Madrid, España
La suegra es uno de los objetos de mofa más extendidos en las tradiciones cómicas de diferentes contextos históricos y culturales. Desde la perspectiva masculina que tradicionalmente ha dominado el discurso cómico, el carácter bufo de este personaje bebe de tropos misóginos y edadistas. En la producción cinematográfica española son frecuentes las comedias de costumbres en torno a la pareja y/o la familia donde la suegra aparece como una fuerza antagónica al protagonista varón. Si bien las suegras suelen ser personajes de reparto relegados a apariciones breves, los largometrajes Maldición gitana (Jerónimo Mihura, 1953) y Despedida de soltero (Eugenio Martín, 1959) que aquí se estudian les conceden un inusitado protagonismo. A partir de convenciones propias de la comedia basada en la guerra de los sexos, la suegra aparece como un ser grotesco pero que goza de poder, astucia y tesón para enfrentarse al orden que el hombre pretende imponer. Si bien las transgresiones cómicas de estos personajes pueden invitar a una risa punitiva y conservadora que refuerza el orden patriarcal, existen posibilidades de lectura heterodoxas que habilitan una risa más liberadora y disruptiva hacia las normas de género.

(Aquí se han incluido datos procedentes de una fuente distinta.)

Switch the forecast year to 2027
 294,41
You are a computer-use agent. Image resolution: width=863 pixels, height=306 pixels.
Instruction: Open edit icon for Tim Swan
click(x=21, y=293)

Mothers-in-law are one of the most widespread objects of mockery in comic traditions in different historical and cultural contexts. Thanks to the male perspective that has traditionally dominated comic discourse, this farcical character relies on misogynist and ageist tropes. In Spanish film production, comedies of manners about marriages and/or the family frequently portray the mother-in-law as antagonist to the male protagonist. Although mothers-in-law are usually stock characters whose appearances are only brief, the feature films Maldición gitana (Jerónimo Mihura, 1953) and Despedida de soltero (Eugenio Martín, 1959), studied here, give them an unusual prominence. Based on the conventions of comedies about the war of the sexes, the mother-in-law appears as a grotesque being but one who enjoys power, cunning, and tenacity as she confronts the order men otherwise try to impose. While the comic transgressions of these characters may invite punitive, conservative laughter that reinforces the patriarchal order, there are possibilities for heterodox readings that enable a more liberating and disruptive laughter at gender norms.